Gaza’s minuscule community of Christians will spend
this Christmas feeling even more under siege than
normal. The Israeli military authorities have
denied the vast majority of the enclave’s 1,100
Christians a permit to exit the
Palestinian territory for the holiday season.
Unlike previous years, none will be allowed to join
relatives in Bethlehem, Jerusalem or Nazareth, or
visit their holy places in the West Bank and Israeli
cities. Alongside the enclave’s nearly two million
Muslims, they will be forced to celebrate Christmas
in what is dubbed by locals as “the world’s largest
open-air prison”.
Israel has issued 100 permits for travel abroad,
via Jordan, but even those are mostly useless
because only one or two members of each family have
been approved. No parent is likely to choose to
enjoy Christmas away from their children.

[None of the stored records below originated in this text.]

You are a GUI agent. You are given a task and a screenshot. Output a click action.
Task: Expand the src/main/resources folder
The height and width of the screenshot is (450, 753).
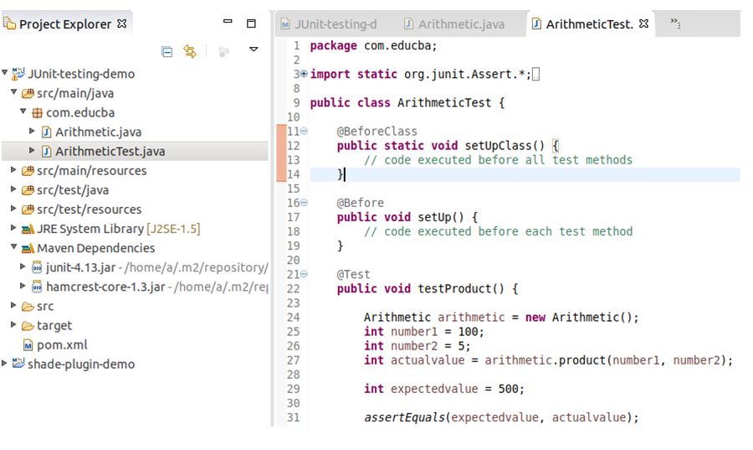coord(14,171)
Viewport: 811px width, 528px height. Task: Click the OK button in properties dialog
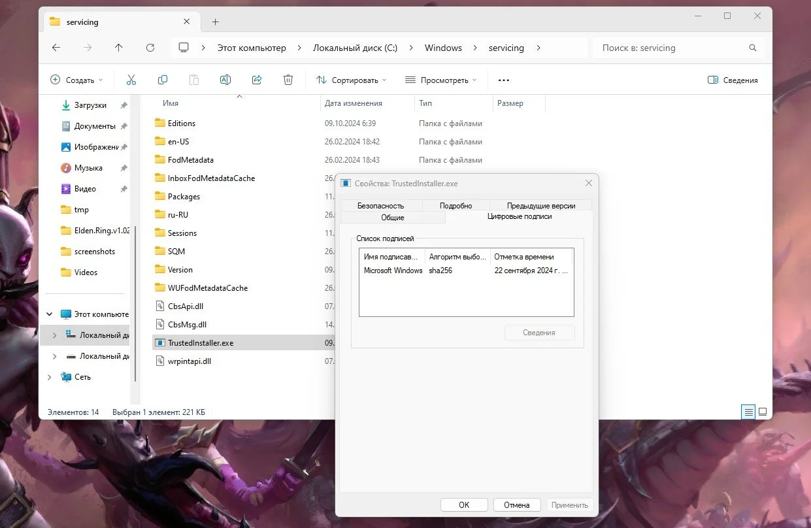[464, 505]
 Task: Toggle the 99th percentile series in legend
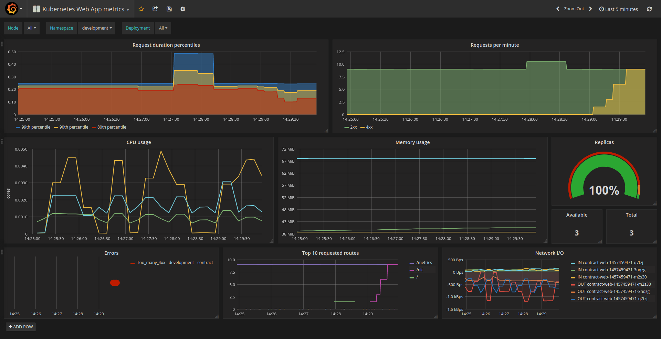[35, 127]
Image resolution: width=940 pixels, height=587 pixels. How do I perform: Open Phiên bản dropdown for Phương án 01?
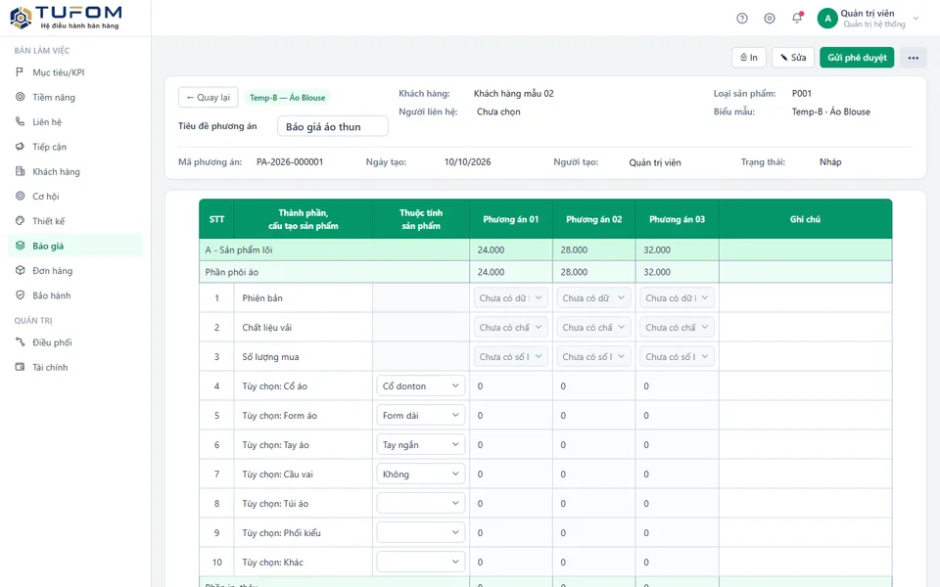click(x=510, y=297)
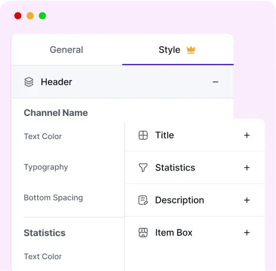Expand the Item Box section with plus

pyautogui.click(x=247, y=233)
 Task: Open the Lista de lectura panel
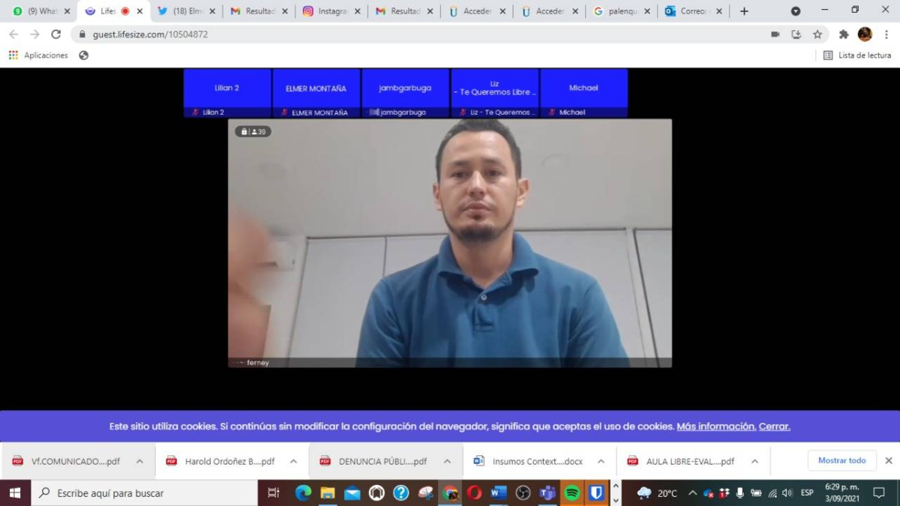857,55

As ever, Israeli authorities have justified their
decision on security grounds. But no one really
believes this tiny, vulnerable minority poses any
kind of threat to their giant military and
intelligence-gathering machine.
For decades Israel has pointed to the steady
decline of the Palestinian Christian community as
proof of a supposed clash of civilisations in which
it is on the right side. The gradual exodus of
Christians, it argues, is evidence of the oppression
they suffer at the hands of the Palestinians’ Muslim
majority. Claiming to represent Judeo-Christian
values, it supposedly stands as their sole
protector.
In fact, the fall in Palestinian Christian
numbers relates chiefly to other factors.
A lower fertility rate than Muslims means Christians
have been shrinking as a proportion of the overall
population. More significantly, however, Christians have
been fleeing oppression – not by Muslims, but by Israel.